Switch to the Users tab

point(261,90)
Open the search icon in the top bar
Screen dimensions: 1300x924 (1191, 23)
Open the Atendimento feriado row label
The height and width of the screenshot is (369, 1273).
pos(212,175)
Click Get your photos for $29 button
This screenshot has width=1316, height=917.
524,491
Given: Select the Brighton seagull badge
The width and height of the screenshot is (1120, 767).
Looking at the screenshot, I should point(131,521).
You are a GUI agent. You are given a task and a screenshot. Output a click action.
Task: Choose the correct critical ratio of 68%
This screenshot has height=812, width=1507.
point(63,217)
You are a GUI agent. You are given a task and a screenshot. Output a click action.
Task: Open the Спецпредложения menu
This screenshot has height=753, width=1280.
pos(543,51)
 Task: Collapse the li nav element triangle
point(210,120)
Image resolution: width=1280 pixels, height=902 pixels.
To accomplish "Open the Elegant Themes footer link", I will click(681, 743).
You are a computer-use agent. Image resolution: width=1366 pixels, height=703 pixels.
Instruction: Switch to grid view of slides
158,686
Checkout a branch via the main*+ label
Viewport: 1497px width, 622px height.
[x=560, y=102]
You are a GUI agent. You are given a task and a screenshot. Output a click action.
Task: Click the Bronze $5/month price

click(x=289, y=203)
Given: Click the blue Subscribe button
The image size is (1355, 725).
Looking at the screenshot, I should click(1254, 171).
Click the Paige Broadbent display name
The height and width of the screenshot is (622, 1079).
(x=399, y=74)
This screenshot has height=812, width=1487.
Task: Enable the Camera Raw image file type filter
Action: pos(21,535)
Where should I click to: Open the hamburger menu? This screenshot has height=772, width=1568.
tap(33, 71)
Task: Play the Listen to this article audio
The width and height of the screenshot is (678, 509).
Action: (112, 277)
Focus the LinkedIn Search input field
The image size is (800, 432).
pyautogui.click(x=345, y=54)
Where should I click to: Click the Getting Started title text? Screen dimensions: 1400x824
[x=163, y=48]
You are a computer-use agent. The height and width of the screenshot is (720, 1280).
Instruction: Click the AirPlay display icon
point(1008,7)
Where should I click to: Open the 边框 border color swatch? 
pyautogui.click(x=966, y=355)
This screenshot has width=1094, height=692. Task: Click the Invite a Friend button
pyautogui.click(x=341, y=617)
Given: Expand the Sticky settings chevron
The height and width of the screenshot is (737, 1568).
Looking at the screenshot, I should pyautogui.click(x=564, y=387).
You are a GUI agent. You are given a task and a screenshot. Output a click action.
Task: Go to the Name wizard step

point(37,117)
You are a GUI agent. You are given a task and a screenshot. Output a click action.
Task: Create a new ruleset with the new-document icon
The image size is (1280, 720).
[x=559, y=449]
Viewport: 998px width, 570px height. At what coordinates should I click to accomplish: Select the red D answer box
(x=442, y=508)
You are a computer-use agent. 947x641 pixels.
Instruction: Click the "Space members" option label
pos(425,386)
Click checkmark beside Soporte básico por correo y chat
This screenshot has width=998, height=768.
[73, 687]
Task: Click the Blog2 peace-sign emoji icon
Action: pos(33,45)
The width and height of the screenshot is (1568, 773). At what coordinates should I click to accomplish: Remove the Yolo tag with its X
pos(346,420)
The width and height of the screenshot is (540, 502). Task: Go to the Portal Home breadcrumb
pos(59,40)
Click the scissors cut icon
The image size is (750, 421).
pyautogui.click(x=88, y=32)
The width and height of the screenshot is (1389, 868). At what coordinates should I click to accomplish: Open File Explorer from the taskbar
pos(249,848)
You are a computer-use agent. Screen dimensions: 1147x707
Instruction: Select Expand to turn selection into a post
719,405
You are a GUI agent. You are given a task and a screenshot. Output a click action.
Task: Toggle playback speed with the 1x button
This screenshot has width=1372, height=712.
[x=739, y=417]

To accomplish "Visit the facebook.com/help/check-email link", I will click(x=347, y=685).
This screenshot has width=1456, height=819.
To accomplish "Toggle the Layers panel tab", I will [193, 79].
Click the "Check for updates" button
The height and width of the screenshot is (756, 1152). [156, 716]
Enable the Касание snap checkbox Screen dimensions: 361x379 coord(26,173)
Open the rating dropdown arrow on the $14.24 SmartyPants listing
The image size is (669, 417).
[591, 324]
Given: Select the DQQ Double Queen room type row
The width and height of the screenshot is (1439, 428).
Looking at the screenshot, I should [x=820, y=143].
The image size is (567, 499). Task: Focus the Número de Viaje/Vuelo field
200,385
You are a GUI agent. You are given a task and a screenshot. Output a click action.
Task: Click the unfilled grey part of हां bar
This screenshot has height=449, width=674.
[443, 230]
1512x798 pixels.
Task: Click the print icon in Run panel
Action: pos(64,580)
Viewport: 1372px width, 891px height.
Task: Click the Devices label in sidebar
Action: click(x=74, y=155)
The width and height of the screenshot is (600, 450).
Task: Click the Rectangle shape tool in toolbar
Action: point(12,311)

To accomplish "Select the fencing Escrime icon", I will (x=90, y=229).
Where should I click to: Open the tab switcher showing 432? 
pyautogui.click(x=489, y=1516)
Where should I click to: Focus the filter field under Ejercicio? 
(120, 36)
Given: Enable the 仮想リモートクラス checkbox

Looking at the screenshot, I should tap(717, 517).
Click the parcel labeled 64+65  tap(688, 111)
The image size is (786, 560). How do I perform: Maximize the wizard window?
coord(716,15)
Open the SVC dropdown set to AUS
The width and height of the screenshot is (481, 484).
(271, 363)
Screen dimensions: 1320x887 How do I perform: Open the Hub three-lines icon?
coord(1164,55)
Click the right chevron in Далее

Exercise objective —
Working from the listing above, give it again word for word.

Response —
Switch to the Users tab

point(261,90)
Open the search icon in the top bar
Screen dimensions: 1300x924 (1191, 23)
Open the Atendimento feriado row label
The height and width of the screenshot is (369, 1273).
pos(212,175)
Click Get your photos for $29 button
This screenshot has width=1316, height=917.
524,491
Given: Select the Brighton seagull badge
The width and height of the screenshot is (1120, 767).
Looking at the screenshot, I should point(131,521).
You are a GUI agent. You are given a task and a screenshot. Output a click action.
Task: Choose the correct critical ratio of 68%
This screenshot has height=812, width=1507.
point(63,217)
You are a GUI agent. You are given a task and a screenshot. Output a click action.
Task: Open the Спецпредложения menu
This screenshot has height=753, width=1280.
pos(543,51)
 Task: Collapse the li nav element triangle
point(210,120)
Image resolution: width=1280 pixels, height=902 pixels.
To accomplish "Open the Elegant Themes footer link", I will click(681, 743).
You are a computer-use agent. Image resolution: width=1366 pixels, height=703 pixels.
Instruction: Switch to grid view of slides
158,686
Checkout a branch via the main*+ label
Viewport: 1497px width, 622px height.
[x=560, y=102]
You are a GUI agent. You are given a task and a screenshot. Output a click action.
Task: Click the Bronze $5/month price

click(x=289, y=203)
Given: Click the blue Subscribe button
The image size is (1355, 725).
Looking at the screenshot, I should click(1254, 171).
Click the Paige Broadbent display name
The height and width of the screenshot is (622, 1079).
(x=399, y=74)
This screenshot has height=812, width=1487.
Task: Enable the Camera Raw image file type filter
Action: pos(21,535)
Where should I click to: Open the hamburger menu? This screenshot has height=772, width=1568.
tap(33, 71)
Task: Play the Listen to this article audio
The width and height of the screenshot is (678, 509).
Action: (112, 277)
Focus the LinkedIn Search input field
The image size is (800, 432).
pyautogui.click(x=345, y=54)
Where should I click to: Click the Getting Started title text? Screen dimensions: 1400x824
[x=163, y=48]
You are a computer-use agent. The height and width of the screenshot is (720, 1280).
Instruction: Click the AirPlay display icon
point(1008,7)
Where should I click to: Open the 边框 border color swatch? 
pyautogui.click(x=966, y=355)
This screenshot has width=1094, height=692. Task: Click the Invite a Friend button
pyautogui.click(x=341, y=617)
Given: Expand the Sticky settings chevron
The height and width of the screenshot is (737, 1568).
Looking at the screenshot, I should pyautogui.click(x=564, y=387).
You are a GUI agent. You are given a task and a screenshot. Output a click action.
Task: Go to the Name wizard step

point(37,117)
You are a GUI agent. You are given a task and a screenshot. Output a click action.
Task: Create a new ruleset with the new-document icon
The image size is (1280, 720).
[x=559, y=449]
Viewport: 998px width, 570px height. At what coordinates should I click to accomplish: Select the red D answer box
(x=442, y=508)
You are a computer-use agent. 947x641 pixels.
Instruction: Click the "Space members" option label
pos(425,386)
Click checkmark beside Soporte básico por correo y chat
This screenshot has width=998, height=768.
[73, 687]
Task: Click the Blog2 peace-sign emoji icon
Action: pos(33,45)
The width and height of the screenshot is (1568, 773). At what coordinates should I click to accomplish: Remove the Yolo tag with its X
pos(346,420)
The width and height of the screenshot is (540, 502). Task: Go to the Portal Home breadcrumb
pos(59,40)
Click the scissors cut icon
The image size is (750, 421).
pyautogui.click(x=88, y=32)
The width and height of the screenshot is (1389, 868). At what coordinates should I click to accomplish: Open File Explorer from the taskbar
pos(249,848)
You are a computer-use agent. Screen dimensions: 1147x707
Instruction: Select Expand to turn selection into a post
719,405
You are a GUI agent. You are given a task and a screenshot. Output a click action.
Task: Toggle playback speed with the 1x button
This screenshot has width=1372, height=712.
[x=739, y=417]

To accomplish "Visit the facebook.com/help/check-email link", I will click(x=347, y=685).
This screenshot has width=1456, height=819.
To accomplish "Toggle the Layers panel tab", I will [193, 79].
Click the "Check for updates" button
The height and width of the screenshot is (756, 1152). [156, 716]
Enable the Касание snap checkbox Screen dimensions: 361x379 coord(26,173)
Open the rating dropdown arrow on the $14.24 SmartyPants listing
The image size is (669, 417).
[591, 324]
Given: Select the DQQ Double Queen room type row
The width and height of the screenshot is (1439, 428).
Looking at the screenshot, I should [x=820, y=143].
The image size is (567, 499). Task: Focus the Número de Viaje/Vuelo field
200,385
You are a GUI agent. You are given a task and a screenshot. Output a click action.
Task: Click the unfilled grey part of हां bar
This screenshot has height=449, width=674.
[443, 230]
1512x798 pixels.
Task: Click the print icon in Run panel
Action: pos(64,580)
Viewport: 1372px width, 891px height.
Task: Click the Devices label in sidebar
Action: click(x=74, y=155)
The width and height of the screenshot is (600, 450).
Task: Click the Rectangle shape tool in toolbar
Action: point(12,311)

To accomplish "Select the fencing Escrime icon", I will (x=90, y=229).
Where should I click to: Open the tab switcher showing 432? 
pyautogui.click(x=489, y=1516)
Where should I click to: Focus the filter field under Ejercicio? 
(120, 36)
Given: Enable the 仮想リモートクラス checkbox

Looking at the screenshot, I should tap(717, 517).
Click the parcel labeled 64+65  tap(688, 111)
The image size is (786, 560). How do I perform: Maximize the wizard window?
coord(716,15)
Open the SVC dropdown set to AUS
The width and height of the screenshot is (481, 484).
(271, 363)
Screen dimensions: 1320x887 How do I perform: Open the Hub three-lines icon?
coord(1164,55)
Click the right chevron in Далее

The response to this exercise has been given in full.